注目のオークション結果から、NFTのトピックまで。先週1週間でアートマーケットを賑わせた話題を振り返ります。(1ドル=116円で換算)
オークション
▍「CryptoPunk」のNFTがサザビーズでセット販売へ。約23〜35億円の落札予想
2022年2月23日、サザビーズは、Larva Labs社がデザインしたNFTアバター「CryptoPunks」のコレクションを104体セットでオークションに出品する。落札予想価格は2,000万~3,000万ドル(約23.2億円〜34.8億円)。これまでで最大規模のセットでの販売となる。「CryptoPunks」はプロフィール写真(PFP;profile pictures)と呼ばれるもので、当初はソーシャルメディアのアバターとして使用するためのものだったが、現在は最も人気のあるNFTの一つとなっている。(ARTnews)
▍バーチャルヒューマンが制作したNFT作品がオークションへ。オークションデータを利用してリアルタイムにNFTを構築
香港の広告会社Gusto Collective社とフィリップスは共同で、バーチャルヒューマン「MonoC」が制作したデータドリブンなNFTアートワークをオンラインオークションに出品する。全ロットの入札からリアルタイムで収集された最低10万点のデータが、作品をレンダリングするためのアルゴリズムを駆動し、オークション中にリアルタイムで作品が生成されていくという。(MARKETING)
▍フィリップス、エディション作品のオークションを拡大へ。国際的な需要の高まりを受け
フィリップス社は、エディション作品(限定部数で販売される版画などの作品)のオークションを拡大することを発表した。今年は3つのライブオークションが追加され、ニューヨークとロンドンで合計7つのライブオークションが予定されている。
フィリップス社は「20世紀や現代の希少な版画やマルチプル作品の入手を熱望する世界中のコレクターからの増え続ける需要に応えることができる」と述べている。今年最初のニューヨーク・エディションズのセールでは、デイヴィッド・ホックニーやKAWSの版画が目玉となっている。(ARTFIX daily)
NFT
▍NFTはシリコンバレーで投資以外の価値も評価されている
イギリスの経済紙「フィナンシャル・タイムズ」は、「CryptoPunk」などのプロフィール写真(PFP)のNFTを購入するシリコンバレーの投資家・経営者たちを取材し、彼らが投資以外でも価値を感じていることを紹介している。
NFTの購入には技術的な知識が必要である一方、従来のアート界のしがらみにとらわれない新しいアートとして捉えられていたり、「NFTにはこれまでのアートにはない色やムーブメント、起源がある」とアートとしての価値も感じられるほか、NFTを介したコミュニティの形成によってこれまでにない規模の人間関係を築くことができるメリットなどが挙げられている。(FINANCIAL TIMES)
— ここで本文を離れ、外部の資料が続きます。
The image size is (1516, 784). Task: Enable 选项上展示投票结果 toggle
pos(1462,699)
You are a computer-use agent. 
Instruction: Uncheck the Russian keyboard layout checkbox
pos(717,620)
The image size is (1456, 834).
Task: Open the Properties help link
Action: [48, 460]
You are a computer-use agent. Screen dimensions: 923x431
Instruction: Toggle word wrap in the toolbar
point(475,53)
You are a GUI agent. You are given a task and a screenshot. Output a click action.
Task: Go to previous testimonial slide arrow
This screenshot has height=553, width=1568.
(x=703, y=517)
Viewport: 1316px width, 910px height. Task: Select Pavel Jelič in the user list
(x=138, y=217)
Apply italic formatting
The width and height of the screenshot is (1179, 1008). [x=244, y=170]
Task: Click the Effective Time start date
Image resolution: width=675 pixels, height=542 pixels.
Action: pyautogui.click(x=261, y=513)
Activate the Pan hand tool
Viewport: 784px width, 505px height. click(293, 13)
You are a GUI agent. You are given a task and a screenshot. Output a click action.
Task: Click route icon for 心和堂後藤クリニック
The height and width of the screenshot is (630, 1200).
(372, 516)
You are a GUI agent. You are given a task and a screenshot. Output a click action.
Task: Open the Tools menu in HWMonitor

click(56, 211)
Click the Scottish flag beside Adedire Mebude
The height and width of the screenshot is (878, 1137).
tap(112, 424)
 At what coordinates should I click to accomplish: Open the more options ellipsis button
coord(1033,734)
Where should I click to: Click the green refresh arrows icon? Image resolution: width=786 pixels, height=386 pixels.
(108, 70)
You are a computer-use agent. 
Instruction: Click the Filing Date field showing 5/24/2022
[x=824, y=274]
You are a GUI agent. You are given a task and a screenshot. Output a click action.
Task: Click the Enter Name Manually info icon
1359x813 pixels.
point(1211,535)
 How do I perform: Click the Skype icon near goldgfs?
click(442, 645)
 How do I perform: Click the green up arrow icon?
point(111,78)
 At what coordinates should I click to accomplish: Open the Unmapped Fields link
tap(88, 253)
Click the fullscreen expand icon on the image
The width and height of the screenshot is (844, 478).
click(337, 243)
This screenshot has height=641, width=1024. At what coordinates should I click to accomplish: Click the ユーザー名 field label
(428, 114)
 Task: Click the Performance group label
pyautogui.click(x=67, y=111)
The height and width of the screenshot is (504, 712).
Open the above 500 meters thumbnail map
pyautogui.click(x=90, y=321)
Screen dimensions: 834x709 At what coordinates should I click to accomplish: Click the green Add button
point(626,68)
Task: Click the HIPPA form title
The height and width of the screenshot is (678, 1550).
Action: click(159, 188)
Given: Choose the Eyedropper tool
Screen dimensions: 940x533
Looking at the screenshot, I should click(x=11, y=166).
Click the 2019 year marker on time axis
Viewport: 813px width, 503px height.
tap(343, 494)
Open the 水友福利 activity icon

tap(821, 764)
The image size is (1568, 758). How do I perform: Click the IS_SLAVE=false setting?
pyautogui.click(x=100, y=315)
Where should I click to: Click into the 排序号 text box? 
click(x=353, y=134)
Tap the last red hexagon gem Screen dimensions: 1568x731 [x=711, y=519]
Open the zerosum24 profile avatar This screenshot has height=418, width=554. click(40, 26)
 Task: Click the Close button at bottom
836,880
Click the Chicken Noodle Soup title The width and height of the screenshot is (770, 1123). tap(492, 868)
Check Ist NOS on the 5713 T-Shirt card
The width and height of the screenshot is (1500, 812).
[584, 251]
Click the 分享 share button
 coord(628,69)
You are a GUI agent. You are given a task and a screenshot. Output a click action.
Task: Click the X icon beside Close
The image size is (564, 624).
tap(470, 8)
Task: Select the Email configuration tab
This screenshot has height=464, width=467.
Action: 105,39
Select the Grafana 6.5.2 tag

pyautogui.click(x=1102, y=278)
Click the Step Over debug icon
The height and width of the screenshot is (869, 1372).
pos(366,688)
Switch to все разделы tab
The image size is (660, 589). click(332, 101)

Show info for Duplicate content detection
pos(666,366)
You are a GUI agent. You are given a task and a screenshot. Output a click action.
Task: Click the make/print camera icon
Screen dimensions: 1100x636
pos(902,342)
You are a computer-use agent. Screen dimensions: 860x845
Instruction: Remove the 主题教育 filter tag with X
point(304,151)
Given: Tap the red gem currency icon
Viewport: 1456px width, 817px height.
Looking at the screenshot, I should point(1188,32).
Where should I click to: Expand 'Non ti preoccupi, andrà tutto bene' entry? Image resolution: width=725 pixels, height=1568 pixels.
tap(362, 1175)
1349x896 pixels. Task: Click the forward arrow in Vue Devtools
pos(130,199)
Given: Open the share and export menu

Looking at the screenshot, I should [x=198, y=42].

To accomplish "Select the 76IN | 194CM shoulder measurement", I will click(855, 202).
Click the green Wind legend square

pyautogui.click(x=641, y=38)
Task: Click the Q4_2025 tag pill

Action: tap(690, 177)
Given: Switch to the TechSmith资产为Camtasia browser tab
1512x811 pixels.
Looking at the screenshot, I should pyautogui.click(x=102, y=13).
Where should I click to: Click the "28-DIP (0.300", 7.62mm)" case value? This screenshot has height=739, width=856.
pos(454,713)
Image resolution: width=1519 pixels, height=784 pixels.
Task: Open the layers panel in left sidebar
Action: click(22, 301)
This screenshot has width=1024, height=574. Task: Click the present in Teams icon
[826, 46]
▍PakのNFTが約63億円で落札され、2番目に高価なNFTに。「ウィキリークス」創設者のための訴訟費用へ
匿名で政府、企業、宗教などに関する機密情報を公開するウェブサイト「ウィキリークス」創設者でロンドンに拘束中のジュリアン・アサンジと、匿名のクリプトアーティストPakは、NFTコレクションで5400万ドル(62.6億円)以上を調達した。
2019年4月にアサンジ氏が逮捕されてからの日数をカウントするシングルエディションのNFT ≪Clock≫ のオンラインオークションでは、16,593ETH(5,200万ドル、約60.3億円)での落札を達成。Beepleの≪Everydays-The First 5000 Days≫に次いで、現在2番目に高価なNFT作品となった。このほか、オープンエディションのNFTでは、合計29,766人の購入者がトータル671ETH(210万ドル、約2.4億円)を支払い、PakのオープンエディションNFTの既存記録を更新した。
この収益は、ロンドンから米国への身柄引き渡しに向けて争うアサンジ氏の訴訟費用に充てられる。(artnet news)
▍イタリアの4つの美術館がラファエロ、ダ・ヴィンチ、カラヴァッジョらの名作をNFTとして販売へ
画像出典:https://www.theartnewspaper.com/
ラファエロやダ・ヴィンチ、モディリアーニなど、ウフィツィ美術館を含むイタリアの4つの美術館が所蔵する名画のデジタル複製品が販売される。この事業は、オリジナル作品の保存を支援するための資金を調達すると同時に、オリジナル作品へのアクセスを増やすことも意図しているという。収益は、販売を担当するギャラリー「Unit」と美術館で折半される。
コレクターが作品を購入すると、スクリーン、画像を生成するドライブ、レプリカのフレーム、鑑定書などの物理的な部品を受け取ることができる。ただし、画像の著作権は美術館に帰属するため、コレクターは商品化などの商業目的でDAWを再利用することはできないという。(THE ART NEWSPAPER)
アーティスト
▍ダミアン・ハースト、米国で最も好かれているアーティストになる 椅子に腰掛けるダミアン・ハースト
オンラインアートギャラリーSINGULARTは、Googleの検索データを用いて、世界で最も好かれているアーティストを調査した。53人の世界的なアーティストをリストアップし、2021年の間に彼らの名前が検索された量を分析し、各国で最も好まれているアーティストを明らかにしたもの。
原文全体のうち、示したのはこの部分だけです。